**Problems to solve**
**1)** In the Invenio thread, which function is given for retrieving a record by its record id?
**2)** Extend the Invenio thread past its final line with the next part of the discussion.

**Source extract**
--- START ---

Querying records? - Githubissues

glouppe commented 10 years ago

As part of my journey to understand how Invenio is working, I have been trying to understand how records are represented, stored and queried in pu. As I found several ways to access records and several places where they are stored, I must admit that I am a bit confused.

1) modules.records.models.Record + modules.records.models.RecordMetadata

Together, these classes define SQLAlchemy models where the content of the record (title, authors, etc) is stored in JSON in the RecordMetadata.json field.

2) modules.records.api.Record

This class extends the SmartJson class to load a record from the corresponding modules.formatter.models.Bibfmt object, which also stores the content of the record in a binary value field. Through "smart queries", the content of the record can then be accessed.

3) modules.editor.models.* redefine all old bibxxx tables as SQLAlchemy models, thereby linking them to the corresponding modules.records.models.Record instances and enabling the SQLAlchemy ORM syntax on these old fields. Together, all these models also store the content of the record.

This raises the following questions:

The content of a record is stored in 3 different places. Why?
What approach shall I use? What's the preferred way to access records?
How to query their content? Let's say I want to find all records where the title contains "Higgs", what's the preferred way to do this? Unless I am wrong, it is unfortunately not possible to use the ORM syntax on the JSON fields, is it?
In case there is documentation about this, I am sorry for not having found it, but please give me the pointers :)
Is the API of records still something open for discussion?

CC: @MSusik

jirikuncar commented 10 years ago

The content of a record is stored in 3 different places. Why?

Legacy reasons - we are storing recstruct, recjson, indexes and "other" formats depending on configuration.

What approach shall I use? What's the preferred way to access records?

invenio.modules.records.api:get_record for "quering" by record id

invenio.legacy.search.engine.perform_request_search for other queries

How to query their content? Let's say I want to find all records where the title contains "Higgs", what's the preferred way to do this? Unless I am wrong, it is unfortunately not possible to use the ORM syntax on the JSON fields, is it?

perform_request_search(p="title:Higgs", of="recjson")

--- END ---

**Given material**

--- START ---

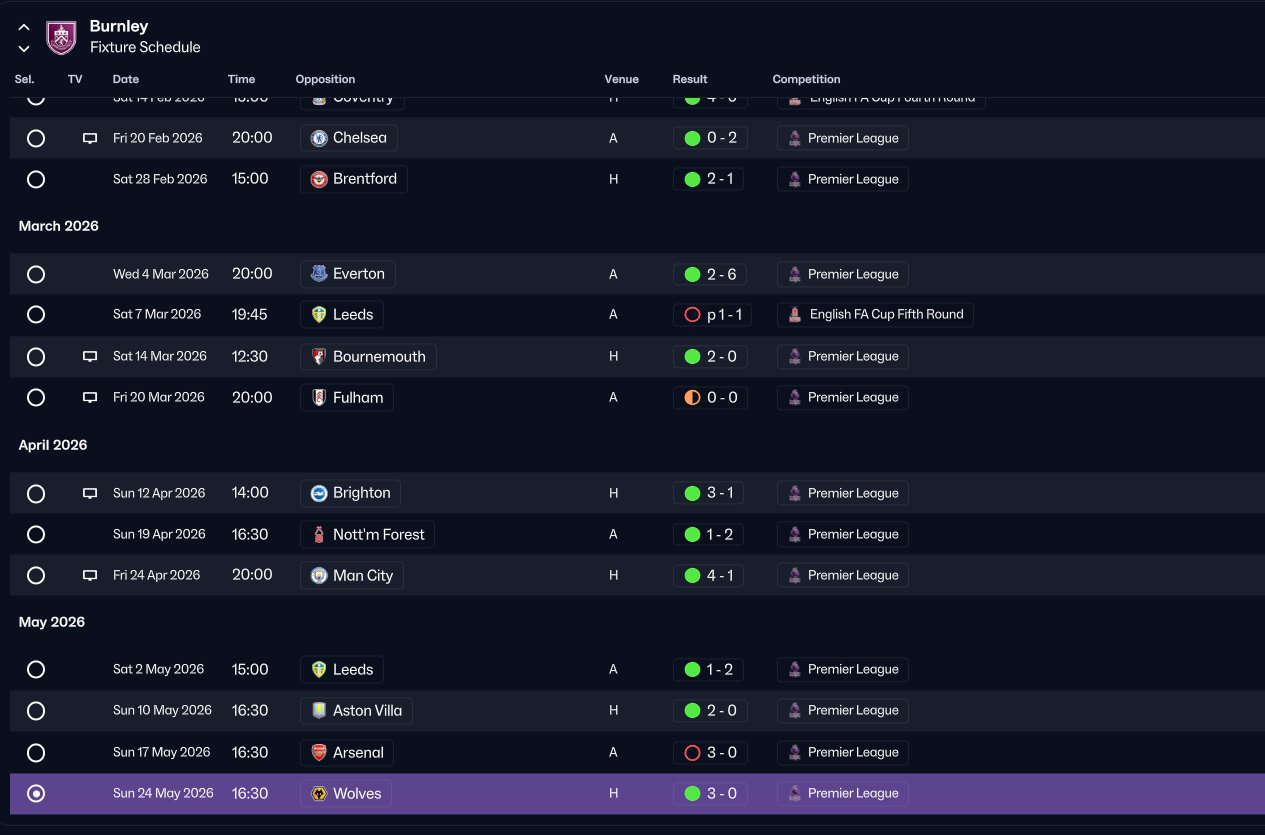The width and height of the screenshot is (1265, 835).
Task: Click the half-orange draw indicator for Fulham
Action: tap(692, 397)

--- END ---

**Answers to the tasks**
**1)** invenio.modules.records.api:get_record

**2)**
In case there is documentation about this, I am sorry for not having found it, but please give me the pointers :)

Is the API of records still something open for discussion?

There is always place for improvement.

kaplun commented 10 years ago

invenio.legacy.search.engine.perform_request_search for other queries

In the future, how shall we query for records? Is JSONAlchemy going to be the way? Is it going to wrap ElasticSearch?

invenio.modules.records.api:get_record for "quering" by record id

Having an instance of a record at hand, shall we go for allowing to modifying it, relying on signals to do all the post-processing?

jirikuncar commented 10 years ago

In the future, how shall we query for records? Is JSONAlchemy going to be the way? Is it going to wrap ElasticSearch?

Hopefully there will be some new cool query object on JSONAlchemy that will wrap all possible backends.

Having an instance of a record at hand, shall we go for allowing to modifying it, relying on signals to do all the post-processing?

Right now you can safely modify record only through BibUpload. We still need some "transactional" system either BibSched or Celery however indexing and other tasks can rely on signals.

jalavik commented 10 years ago

Right now you can safely modify record only through BibUpload. We still need some "transactional" system >either BibSched or Celery however indexing and other tasks can rely on signals.

Would it be possible to solve the "transactions" using the SQL/JSONAlchemy transactional commits or is it perhaps more complicated?

(PS: Loving the fact that signals will trigger all necessary things. No more "where is the record? Oh, forgot to run x".)

tiborsimko commented 10 years ago

In the future, how shall we query for records? Is JSONAlchemy going to be the way? Is it going to wrap ElasticSearch?

There are several query use cases:

e.g. looking for records to find records having certain exact text in some field following some condition. Here, SQLAlchemy will provide the answer natively, depending on where the data is stored. For example, if in PostgreSQL JSON tables, then via PostgreSQL JSON query.
e.g. looking for records via regular search functions, using all the non-exact IR goodies like stemming, higher-order operators, proximity search, and whatnot. Here we'd use indexer with optional IR backend such as Xapian/Solr/elasticsearch.

glouppe commented 10 years ago

Right now you can safely modify record only through BibUpload. We still need some "transactional" system >either BibSched or Celery however indexing and other tasks can rely on signals.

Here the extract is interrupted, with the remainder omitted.